Data Quality What & Why & How

Posted by Yanchao MURONG on 2023-03-26

Why is Data Quality Important

  • Impact on organisational decisions (missing or incorrect data can result in wrong decision making)

  • Legal obligations in certain business scenarios (e.g., plug type information required for selling electric devices in EU)

  • Impact on machine learning models (cleaner data can greatly improve model performance)

  • Potential for causing biased decisions in ML-based applications (not well understood, area of active research)

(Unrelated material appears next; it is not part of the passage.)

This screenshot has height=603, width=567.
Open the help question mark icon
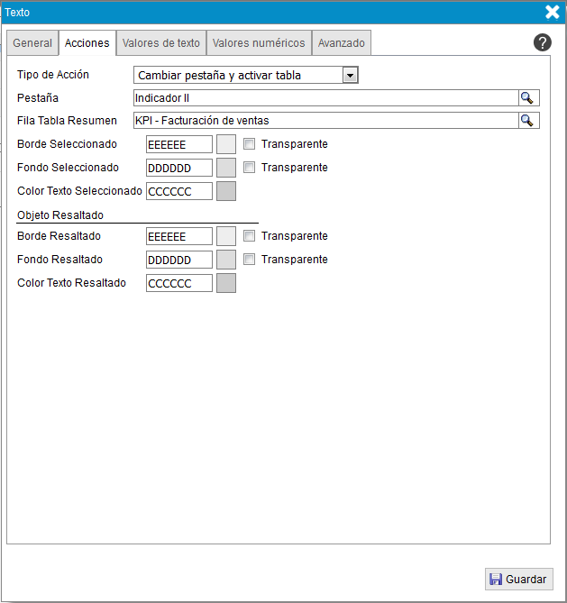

  • Operational stability: missing and inconsistent data can cause havoc in production systems

    • Crashes (e.g., due to “NullPointerExceptions” for missing attributes)
    • Wrong predictions (e.g., change of scale in attributes)

Real World Data

  • Constantly changing
  • Often hundreds of attributes
  • Data originates from multiple sources / people / teams / systems
  • Several potentially inconsistent copies
  • Often too large to conveniently handle on a desktop machine
  • Often difficult to access (e.g., data compressed and partitioned in a distributed filesystem)

Changes in Data Collection Strategies

Pre-Internet Era

  • Data initially collected in transactional, relational databases
  • Data Modelled before collection
  • Backward-looking analysis of well understood business data

Internet Era

  • Collect first, analyze later
  • Vast amount of semi-structured data (images, text, audio)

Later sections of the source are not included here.